The European Parliament's ENVI committee on 4 May 2026 held exchanges with Commissioners Várhelyi and Hoekstra on the MFF's climate and environmental impact, revealing splits on ambition, conditionality, and implementation. Várhelyi defended simplification in food safety, biotech, and animal welfare, but faced pushback from Gerben-Jan Gerbrandy (Renew), Martin Häusling (Greens/EFA), and Christophe Clergeau (S&D), who argued that the omnibus weakened precaution and traceability. On imports, Esther Herranz García (EPP), Barbara Bonte (PfE), and Sander Smit (ECR) demanded stronger border controls, while Várhelyi cited new audits and AI tools.

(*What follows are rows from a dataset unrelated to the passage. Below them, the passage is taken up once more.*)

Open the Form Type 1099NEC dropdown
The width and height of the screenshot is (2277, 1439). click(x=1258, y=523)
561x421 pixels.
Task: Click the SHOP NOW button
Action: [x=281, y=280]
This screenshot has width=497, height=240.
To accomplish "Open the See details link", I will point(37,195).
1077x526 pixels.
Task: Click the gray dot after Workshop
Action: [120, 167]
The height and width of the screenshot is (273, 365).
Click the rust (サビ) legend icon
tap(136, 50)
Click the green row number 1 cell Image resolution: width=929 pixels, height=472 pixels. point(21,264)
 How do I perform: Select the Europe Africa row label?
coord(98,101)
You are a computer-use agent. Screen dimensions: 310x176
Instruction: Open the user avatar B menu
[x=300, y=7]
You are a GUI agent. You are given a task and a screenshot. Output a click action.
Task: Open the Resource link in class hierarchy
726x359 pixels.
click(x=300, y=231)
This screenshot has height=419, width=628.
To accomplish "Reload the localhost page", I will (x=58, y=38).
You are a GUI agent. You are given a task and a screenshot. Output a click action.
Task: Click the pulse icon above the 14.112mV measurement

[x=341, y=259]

Hoekstra defended the ETS as central to decarbonisation, but Peter Liese (EPP) sought more flexibility for industry, Mohammed Chahim (S&D) insisted on conditional free allowances, and Michael Bloss (Greens/EFA) questioned alignment with the 2040 target. On electrification, Lena Schilling (Greens/EFA) pressed for separate fossil and biogenic targets, while Alexandr Vondra (ECR) criticised nuclear taxonomy and coal restrictions.
On the MFF, Daniel Rosskamp (DG BUDG) defended the 35% climate target and coefficient tracking, but Rasmus Nordqvist (Greens/EFA) and Jonas Sjöstedt (The Left) demanded 50% with 10% for biodiversity. Study presenters Jeanette Benschop and Robert Williams (Dynamix) warned that the MFF lowers relative ambition and weakens biodiversity safeguards, especially by absorbing LIFE.
Consensus emerged on stronger border controls, ETS centrality, and clearer green spending tracking, but divergences persisted on ambition, conditionality, and implementation. Next steps: ETS review on 15 July, ENVI opinion vote on 14 July, BUDG/CONT votes in October.